Entries shown →
● ● ● ● ● ● ●

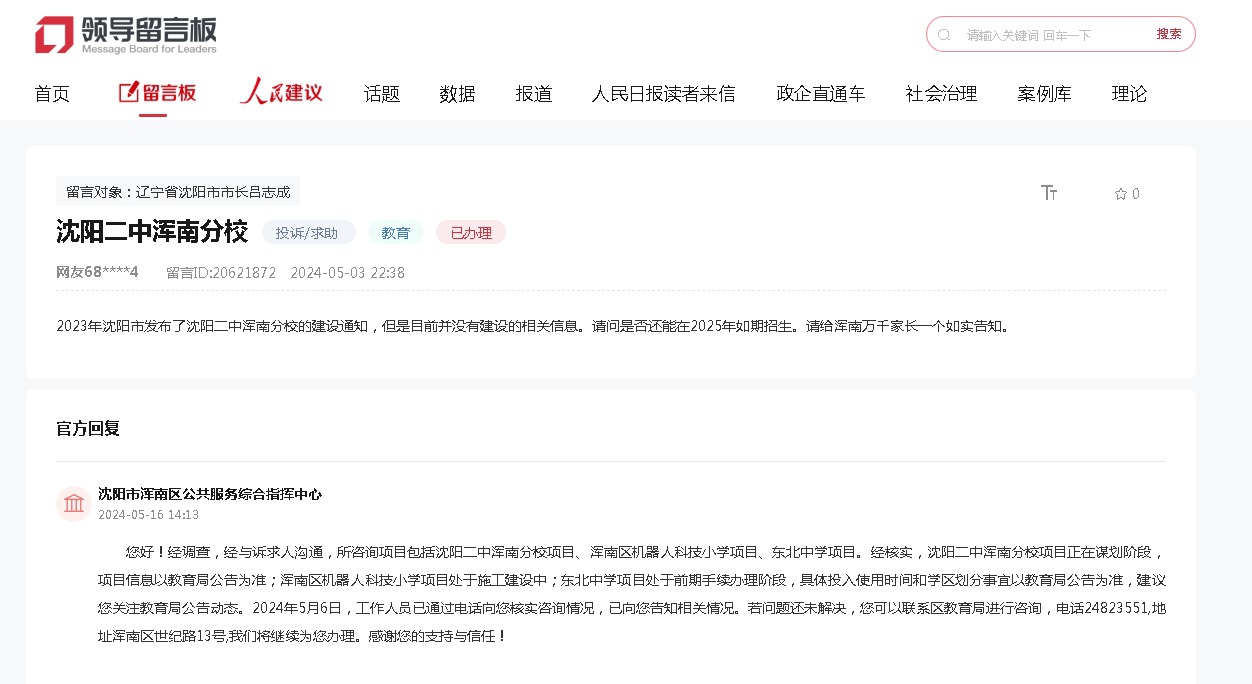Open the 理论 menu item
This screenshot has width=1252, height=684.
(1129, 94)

● ● ● ● ● ● ●

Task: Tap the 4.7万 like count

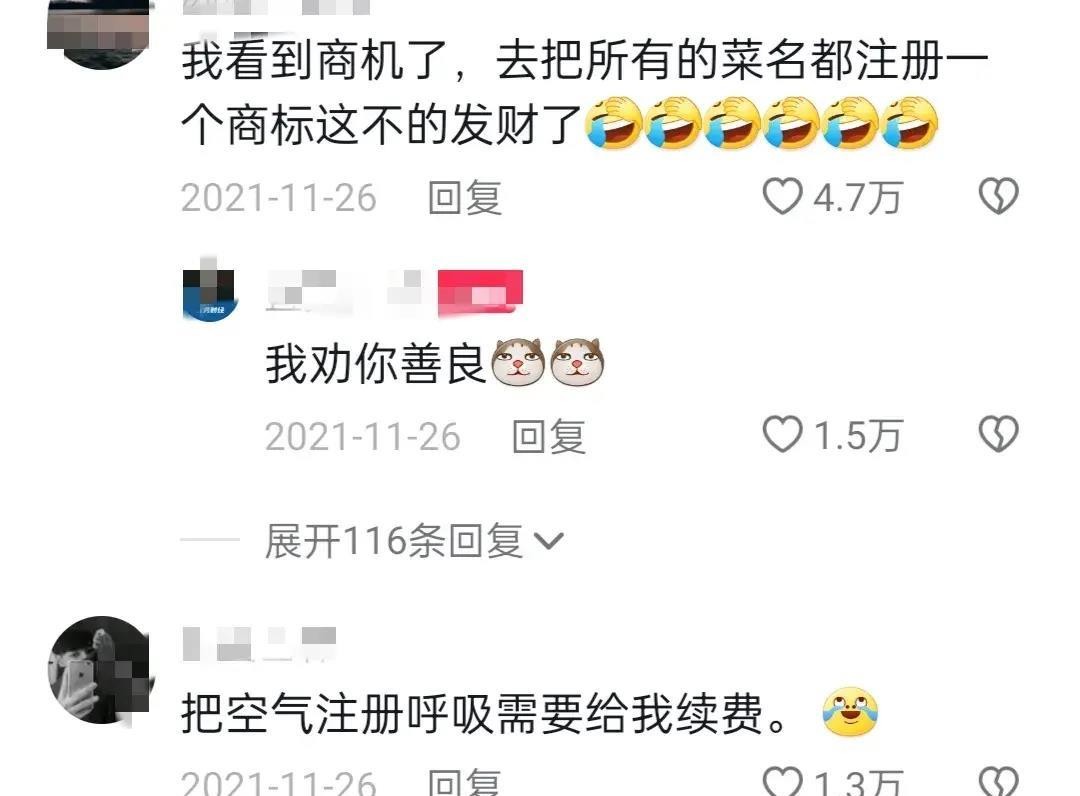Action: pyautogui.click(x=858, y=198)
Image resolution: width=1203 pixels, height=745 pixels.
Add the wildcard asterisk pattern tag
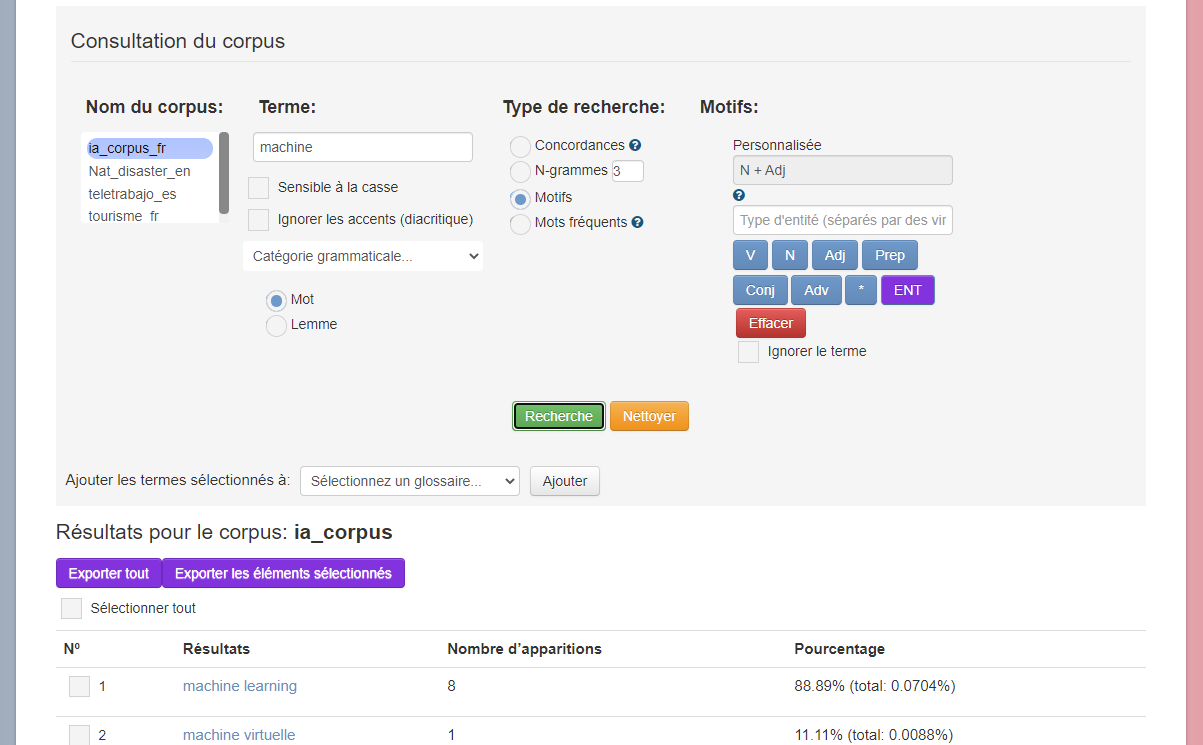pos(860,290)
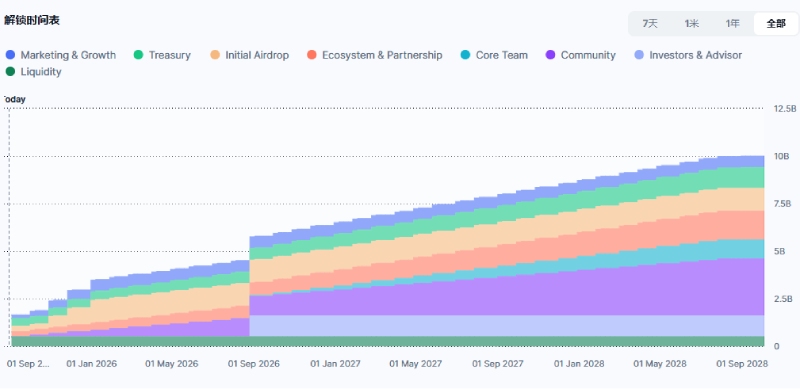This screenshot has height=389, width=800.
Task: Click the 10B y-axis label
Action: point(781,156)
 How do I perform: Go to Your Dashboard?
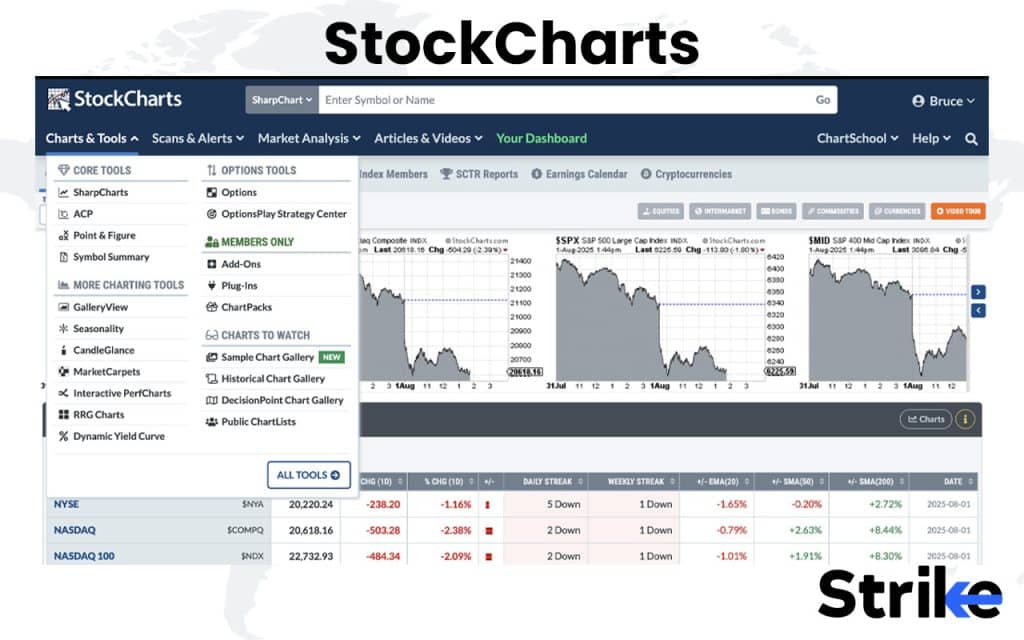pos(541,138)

● ● ● ● ● ● ●

Switch "Dashboard" to "Profile" in the material, starting with the line that contains "Task: Tap the 4.7万 like count" and going on through the line that contains "pos(541,138)", and leave everything else unchanged. Give back only those lines, without the pictures.

Task: Tap the 4.7万 like count

Action: pyautogui.click(x=858, y=198)
Image resolution: width=1203 pixels, height=745 pixels.
Add the wildcard asterisk pattern tag
pos(860,290)
This screenshot has height=389, width=800.
Task: Click the 10B y-axis label
Action: point(781,156)
 How do I perform: Go to Your Profile?
pos(541,138)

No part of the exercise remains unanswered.